Actually, resolution isn't a problem here. SARs that use narrow beam and high resolution are for detecting targets such as tanks or "small ships". Aircraft carrier is huge, which justifies the use of low resolution, allowing large area can be scanned quickly. Anything that is half the size isn't worth detecting anyway. Jamming signal will be detected by ELINT satellites, but ultimately needs to be countered by redundancies of multiple satellites. China will need to keep on launching Earth observation satellites.
resolution is a problem for any image sensor vs distance/area, there are more oil tankers, ships on the sea than a single carrier. in the radar image, you don't see the image of ship, you only see a spot. you are try to detect something in a million square mile area. when using narrow area SAR and high resolution, this mean revist, longer time. so basically divide a million square mile into thousands grid, and search each grid one by one. take long time, alot other ships in the area that are also big, also carrier is a moving target, which mean when you searching grid 2, the ship might already move to grid 1 from adjacent grid
Military radars are built with capabilities that civilian radars don't need.
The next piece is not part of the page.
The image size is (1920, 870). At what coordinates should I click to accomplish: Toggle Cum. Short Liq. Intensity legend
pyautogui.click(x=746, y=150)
In the case of SARs, civilian version doesn't require the ability to detect/track moving targets, where as military version does. And as I have pointed out already, SARs are used on modern day battlefield for both mapping and detection/tracking of targets, showing your claim that SARs cannot detect/id ships as being false.
If there is one area that military sensors are better than civilian ones, it would definitely be in the field of radars. There is no such thing as civilian equivalents of APG-77 or SPY-1D radars.